>> begin
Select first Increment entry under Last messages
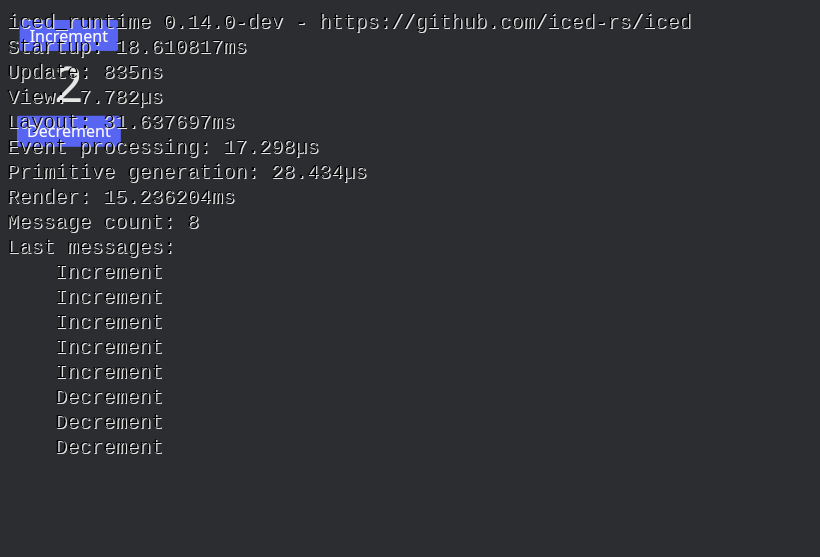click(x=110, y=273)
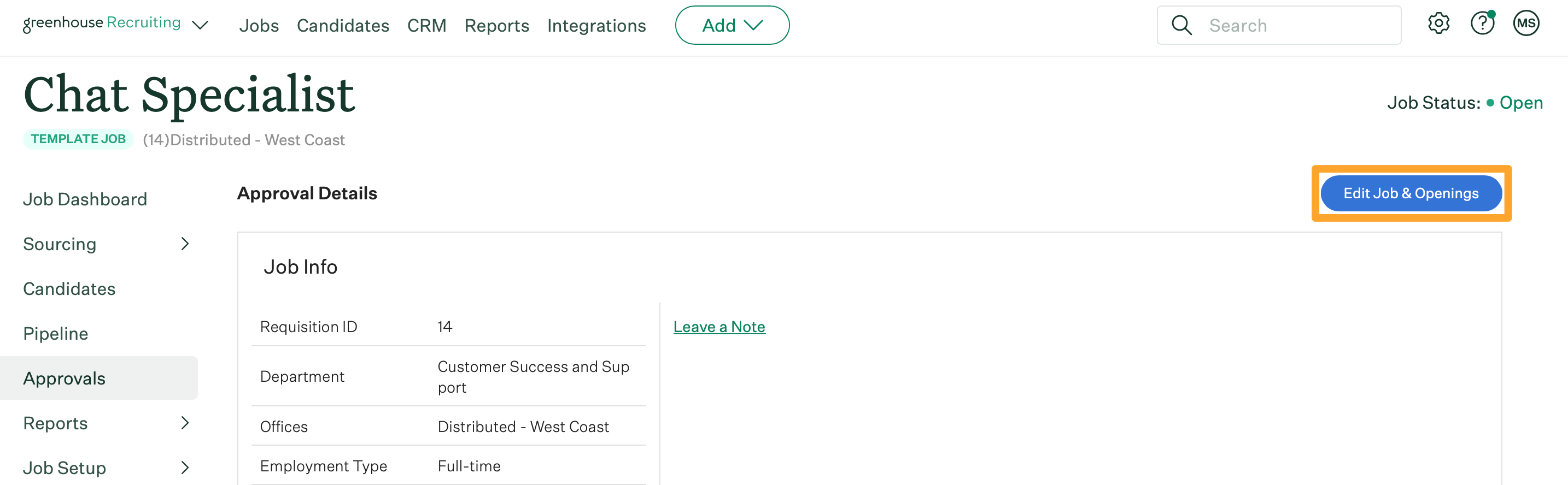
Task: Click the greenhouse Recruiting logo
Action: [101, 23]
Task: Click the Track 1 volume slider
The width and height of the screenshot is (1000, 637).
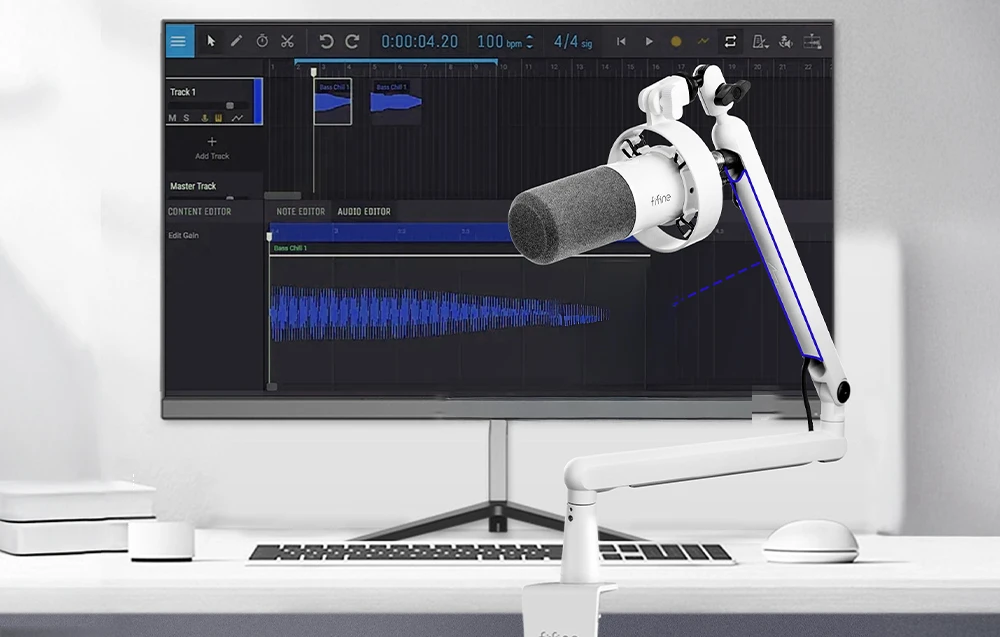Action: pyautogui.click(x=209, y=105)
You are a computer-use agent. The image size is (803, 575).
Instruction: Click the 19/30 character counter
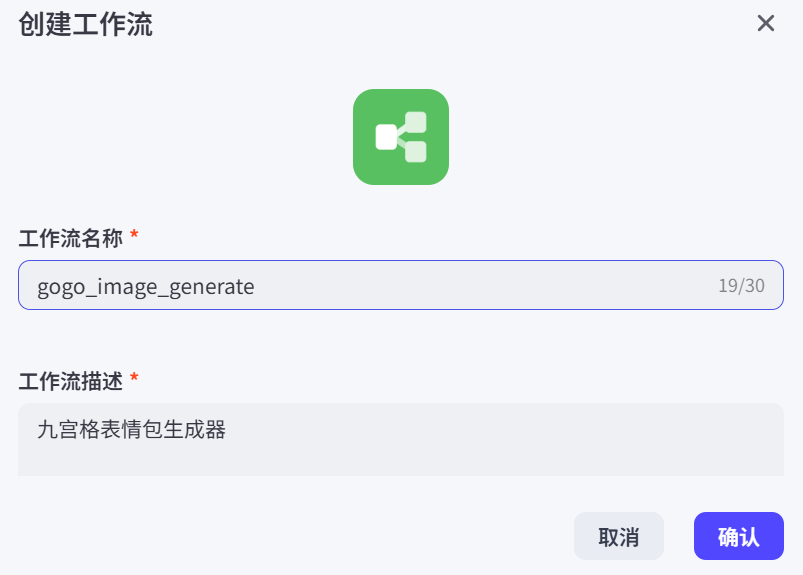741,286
>> end
>> begin
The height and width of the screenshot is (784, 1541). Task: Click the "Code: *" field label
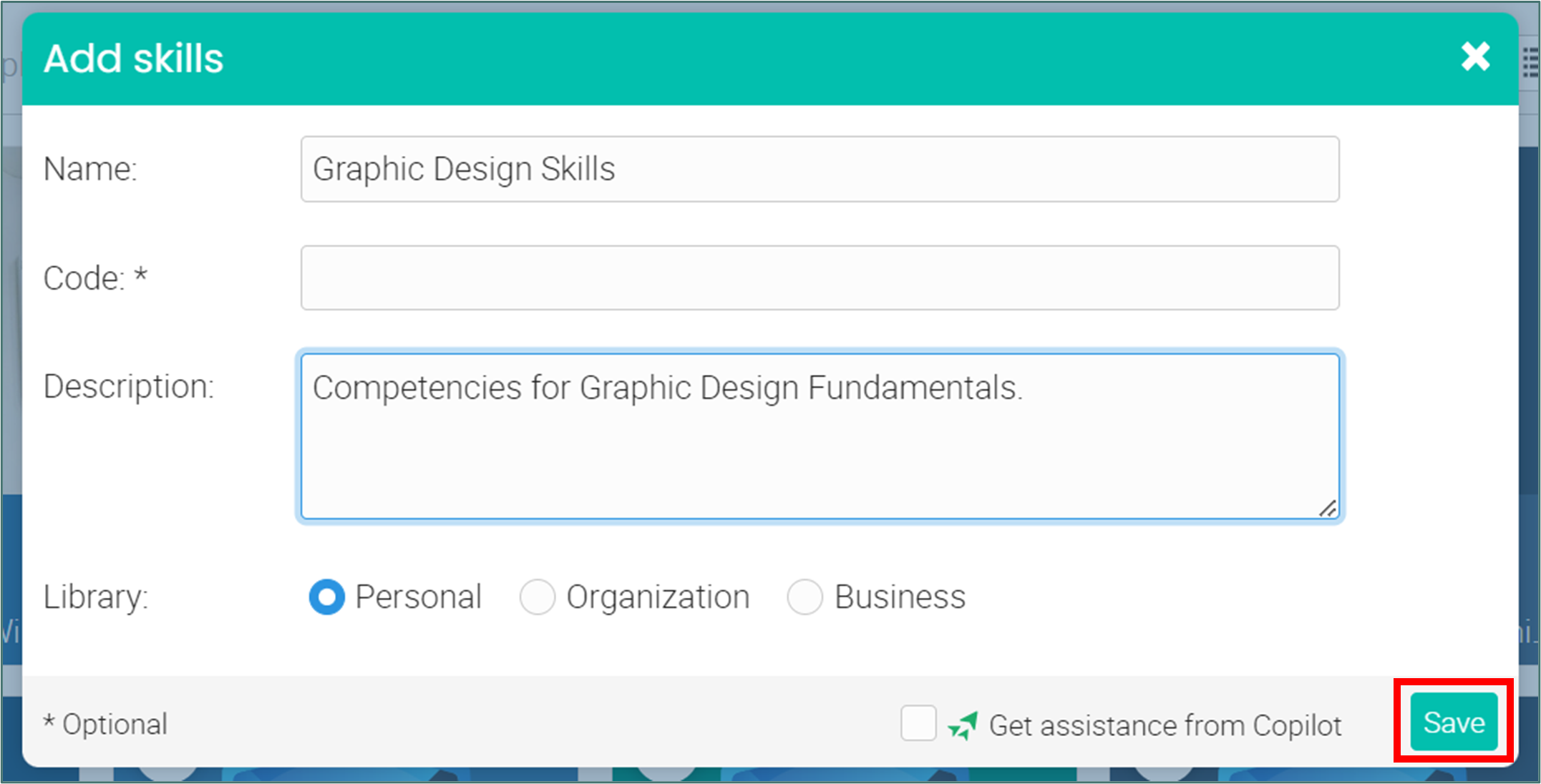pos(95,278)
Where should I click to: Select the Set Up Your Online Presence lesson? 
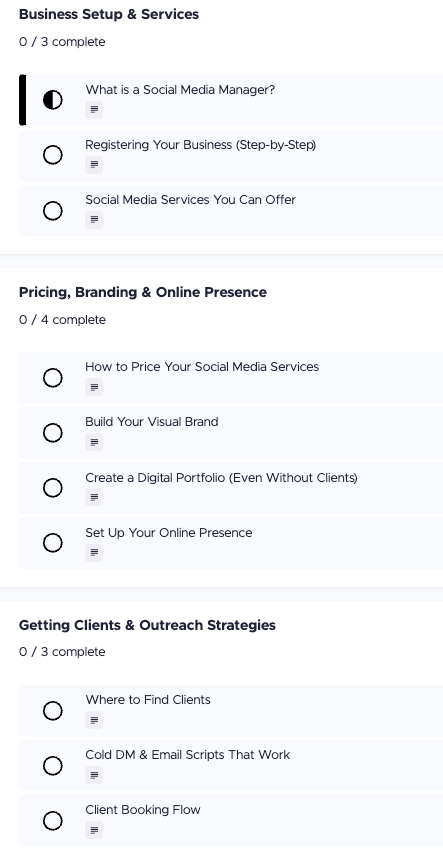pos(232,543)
>> end
» **Aim**
Reproduce the lines word for word, starting with the line containing "The height and" and ending with the line containing "pos(232,543)", both included. Omit the pictures.

» **Completed task**
The height and width of the screenshot is (784, 1541). Task: Click the "Code: *" field label
pos(95,278)
Where should I click to: Select the Set Up Your Online Presence lesson? 
pos(232,543)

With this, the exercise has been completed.